The paper tackles the challenge of applying deep learning in financial audits while complying with strict data confidentiality regulations by proposing a federated learning framework with differential privacy and split learning. The results show that auditors can detect accounting anomalies using models trained on proprietary client data from multiple sources, as demonstrated on three real-world datasets of city payments.
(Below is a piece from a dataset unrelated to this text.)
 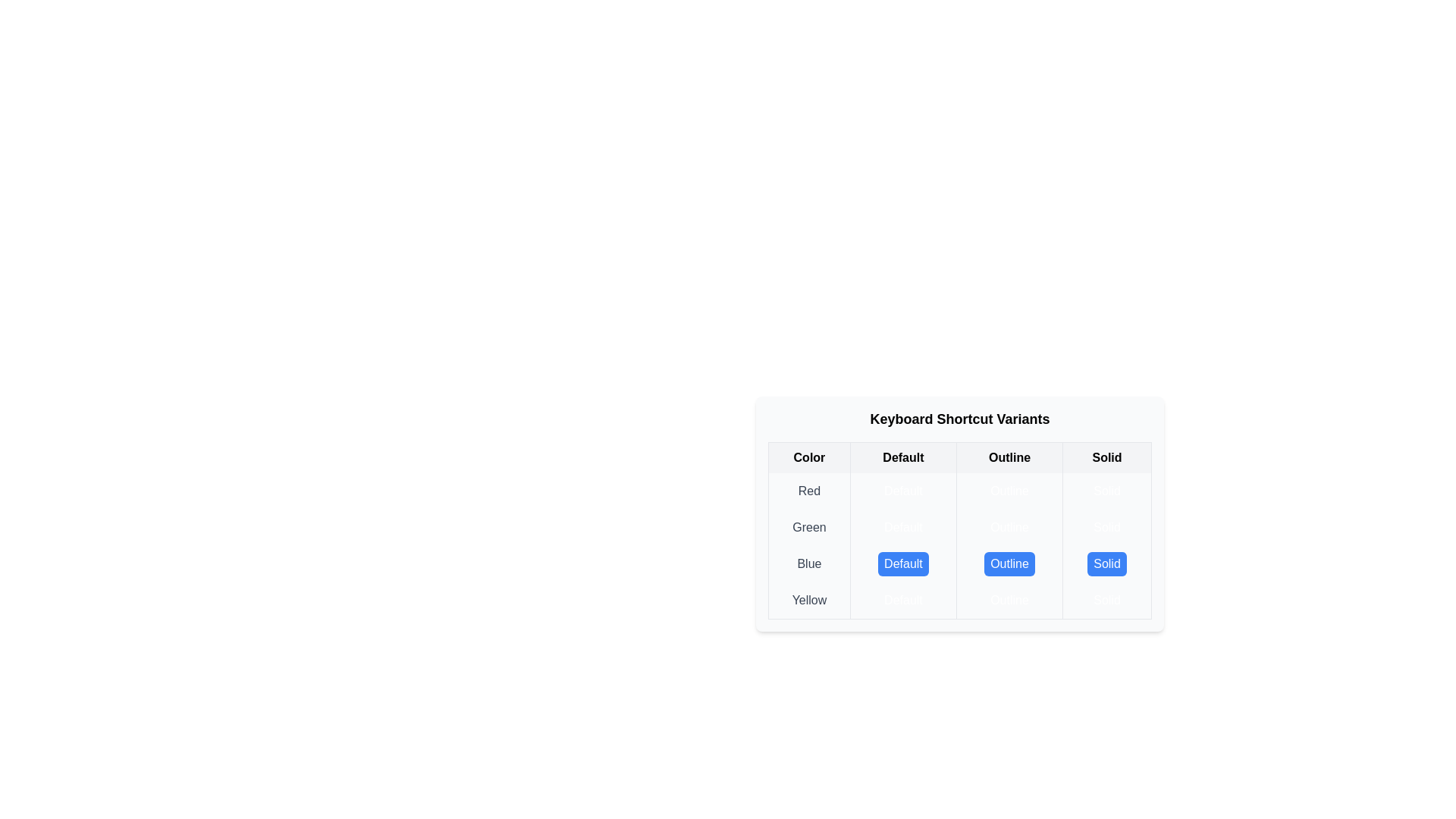 What do you see at coordinates (903, 526) in the screenshot?
I see `the 'Green' default action button located in the second row and second column of the table` at bounding box center [903, 526].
The ongoing 'digital transformation' fundamentally changes audit evidence's nature, recording, and volume. Nowadays, the International Standards on Auditing (ISA) requires auditors to examine vast volumes of a financial statement's underlying digital accounting records. As a result, audit firms also 'digitize' their analytical capabilities and invest in Deep Learning (DL), a successful sub-discipline of Machine Learning. The application of DL offers the ability to learn specialized audit models from data of multiple clients, e.g., organizations operating in the same industry or jurisdiction. In general, regulations require auditors to adhere to strict data confidentiality measures. At the same time, recent intriguing discoveries showed that large-scale DL models are vulnerable to leaking sensitive training data information. Today, it often remains unclear how audit firms can apply DL models while complying with data protection regulations. In this work, we propose a Federated Learning framework to train DL models on auditing relevant accounting data of multiple clients. The framework encompasses Differential Privacy and Split Learning capabilities to mitigate data confidentiality risks at model inference. We evaluate our approach to detect accounting anomalies in three real-world datasets of city payments. Our results provide empirical evidence that auditors can benefit from DL models that accumulate knowledge from multiple sources of proprietary client data.